§ **SELECTED EXTRACT**
We planned our trip to Turks & Caicos pretty last minute, just a couple of days before departure. I wanted to share my experience with the entry requirements, since they’re kind of simple, but also kind of complicated. I didn’t see a whole lot about this online before our visit, so hopefully my experience can help others.
Turks & Caicos entry requirements
At the time we planned our trip, there were four main entry requirements for Turks & Caicos (let me emphasize that travel restrictions are constantly changing, so check the Turks & Caicos’ official page for current restrictions):
- All visitors 16 years of age and older need to be fully vaccinated (though there’s no requirement to be boosted)
- A negative COVID-19 test result is required within three days of travel; either a PCR or rapid antigen test is sufficient, and children under two years old are exempt from this requirement
- Special COVID-19 medical insurance that covers any expenses you may incur as a result of getting coronavirus
- A completed travel authorization form, submitted at least 24 hours before your trip
The requirement to be fully vaccinated is pretty straightforward, and needing a test pre-travel was also straightforward, given that a rapid antigen does the trick (and those are easy to get with fast results). So let me talk a bit about the pre-travel Turks & Caicos travel authorization, the insurance requirement, and my experience on arrival.
Turks & Caicos travel insurance
Turks & Caicos requires travel insurance that covers coronavirus medical costs and full hospitalization, doctors visits, prescriptions, and air ambulance. The following are the recommended insurance providers:
- Seven Corners
- HTH World Wide
- Allianz Global Assistance
- Generali Insurance
- Global Rescue
- HDI Global
- Travel Guard
- Travel Insured International
- Arch RoamRight
- Apex Travel Limited
After doing some Googling, I decided to go with Aura insurance, and the process of getting insurance was simple. The company charges $9.80 per person per day, but the minimum cost is $69 per person per trip.
On the plus side, getting insurance was easy — it took only a few minutes, and I was issued a policy immediately.
Unfortunately credit card insurance won’t qualify for this requirement, so this does add to the cost of a trip to Turks & Caicos. Then again, other countries charge higher entry fees.
Turks & Caicos travel authorization
Turks & Caicos requires all visitors to complete a travel authorization prior to travel. It’s recommended that you submit this at least 24 hours prior to travel, though it’s noted that “shorter times can be accommodated.”
The actual information requested with the travel authorization was roughly what you’d expect. I first had to register and then receive a one time password.
I then had to provide personal information, including my name, date of birth, address, occupation, and more.

Stored data entries
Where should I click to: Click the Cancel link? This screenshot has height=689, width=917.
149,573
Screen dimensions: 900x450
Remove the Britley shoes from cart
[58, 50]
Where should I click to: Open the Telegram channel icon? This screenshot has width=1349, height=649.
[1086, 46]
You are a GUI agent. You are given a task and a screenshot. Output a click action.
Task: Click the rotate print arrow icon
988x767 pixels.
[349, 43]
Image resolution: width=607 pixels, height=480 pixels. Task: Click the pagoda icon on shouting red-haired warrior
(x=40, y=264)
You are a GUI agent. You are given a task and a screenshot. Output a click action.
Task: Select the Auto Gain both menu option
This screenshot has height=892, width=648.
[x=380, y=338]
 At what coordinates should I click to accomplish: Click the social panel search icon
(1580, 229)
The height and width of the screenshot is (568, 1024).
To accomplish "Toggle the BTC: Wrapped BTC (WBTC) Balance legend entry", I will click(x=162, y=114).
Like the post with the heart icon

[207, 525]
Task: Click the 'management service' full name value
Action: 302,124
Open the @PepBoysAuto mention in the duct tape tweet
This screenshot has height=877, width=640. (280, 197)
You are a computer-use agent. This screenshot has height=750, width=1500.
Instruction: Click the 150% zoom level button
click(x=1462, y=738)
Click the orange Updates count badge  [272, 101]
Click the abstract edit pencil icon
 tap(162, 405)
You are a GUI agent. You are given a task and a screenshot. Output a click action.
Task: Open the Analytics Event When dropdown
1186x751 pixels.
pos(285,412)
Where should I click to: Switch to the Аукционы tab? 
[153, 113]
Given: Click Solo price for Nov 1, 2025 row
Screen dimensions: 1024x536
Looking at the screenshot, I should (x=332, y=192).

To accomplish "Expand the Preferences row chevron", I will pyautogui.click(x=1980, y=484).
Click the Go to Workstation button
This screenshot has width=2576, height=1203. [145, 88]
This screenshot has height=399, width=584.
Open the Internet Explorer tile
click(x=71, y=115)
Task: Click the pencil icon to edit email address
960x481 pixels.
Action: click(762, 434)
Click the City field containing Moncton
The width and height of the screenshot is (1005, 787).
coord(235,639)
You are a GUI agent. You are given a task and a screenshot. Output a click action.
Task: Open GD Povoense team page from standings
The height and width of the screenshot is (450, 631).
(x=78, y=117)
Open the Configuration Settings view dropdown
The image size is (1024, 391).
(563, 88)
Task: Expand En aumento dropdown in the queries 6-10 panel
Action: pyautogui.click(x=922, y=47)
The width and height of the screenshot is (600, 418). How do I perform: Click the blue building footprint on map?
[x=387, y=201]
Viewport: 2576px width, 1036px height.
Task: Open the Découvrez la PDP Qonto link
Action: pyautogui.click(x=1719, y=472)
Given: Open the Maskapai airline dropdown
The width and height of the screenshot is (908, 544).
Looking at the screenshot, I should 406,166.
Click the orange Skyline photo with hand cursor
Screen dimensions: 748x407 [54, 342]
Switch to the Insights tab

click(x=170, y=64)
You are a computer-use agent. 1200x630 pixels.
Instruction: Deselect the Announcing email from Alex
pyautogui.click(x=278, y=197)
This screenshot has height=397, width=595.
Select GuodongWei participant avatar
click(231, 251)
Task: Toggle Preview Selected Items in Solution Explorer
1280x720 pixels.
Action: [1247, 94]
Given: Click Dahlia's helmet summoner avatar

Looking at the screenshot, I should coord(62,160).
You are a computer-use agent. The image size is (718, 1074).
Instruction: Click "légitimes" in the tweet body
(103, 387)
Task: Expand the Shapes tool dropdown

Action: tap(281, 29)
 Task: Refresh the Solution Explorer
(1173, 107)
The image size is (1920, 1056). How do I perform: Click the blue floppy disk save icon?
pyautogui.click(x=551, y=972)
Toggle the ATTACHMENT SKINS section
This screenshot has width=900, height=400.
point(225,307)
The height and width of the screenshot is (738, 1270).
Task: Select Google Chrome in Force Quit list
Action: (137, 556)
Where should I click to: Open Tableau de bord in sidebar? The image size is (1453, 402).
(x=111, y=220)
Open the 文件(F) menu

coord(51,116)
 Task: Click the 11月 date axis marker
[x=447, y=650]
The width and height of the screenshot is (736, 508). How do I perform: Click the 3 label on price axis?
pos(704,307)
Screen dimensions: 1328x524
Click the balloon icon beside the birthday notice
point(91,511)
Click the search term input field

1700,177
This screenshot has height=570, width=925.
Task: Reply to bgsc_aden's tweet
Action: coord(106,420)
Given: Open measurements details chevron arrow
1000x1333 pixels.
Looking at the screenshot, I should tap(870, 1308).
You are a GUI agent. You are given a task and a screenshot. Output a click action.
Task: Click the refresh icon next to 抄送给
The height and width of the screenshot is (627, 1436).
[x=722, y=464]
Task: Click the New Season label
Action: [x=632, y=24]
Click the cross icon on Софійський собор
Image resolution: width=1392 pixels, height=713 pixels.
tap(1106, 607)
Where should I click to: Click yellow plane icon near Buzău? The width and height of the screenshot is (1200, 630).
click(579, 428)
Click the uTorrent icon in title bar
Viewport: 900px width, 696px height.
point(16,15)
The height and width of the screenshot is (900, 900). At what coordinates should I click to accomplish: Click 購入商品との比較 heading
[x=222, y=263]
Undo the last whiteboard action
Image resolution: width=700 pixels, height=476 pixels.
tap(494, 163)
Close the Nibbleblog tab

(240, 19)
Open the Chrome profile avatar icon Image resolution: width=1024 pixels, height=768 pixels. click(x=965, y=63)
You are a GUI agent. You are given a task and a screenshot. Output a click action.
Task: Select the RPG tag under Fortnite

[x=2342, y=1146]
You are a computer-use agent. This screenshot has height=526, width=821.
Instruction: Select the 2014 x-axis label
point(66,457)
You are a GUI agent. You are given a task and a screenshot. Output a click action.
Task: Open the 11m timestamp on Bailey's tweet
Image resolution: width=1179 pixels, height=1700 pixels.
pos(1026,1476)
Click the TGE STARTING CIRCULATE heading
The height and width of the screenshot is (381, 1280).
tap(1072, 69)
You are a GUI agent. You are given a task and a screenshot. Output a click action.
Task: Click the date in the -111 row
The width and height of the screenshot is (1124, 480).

§ **YOUR OBJECTIVE**
Translate this sentence from the text on Turks & Caicos entry requirements into Spanish: "Turks & Caicos requires all visitors to complete a travel authorization prior to travel." These lines have no part in the exercise.

§ **ANSWER SECTION**
Las Islas Turcas y Caicos exigen a todos los visitantes que completen una autorización de viaje antes de viajar.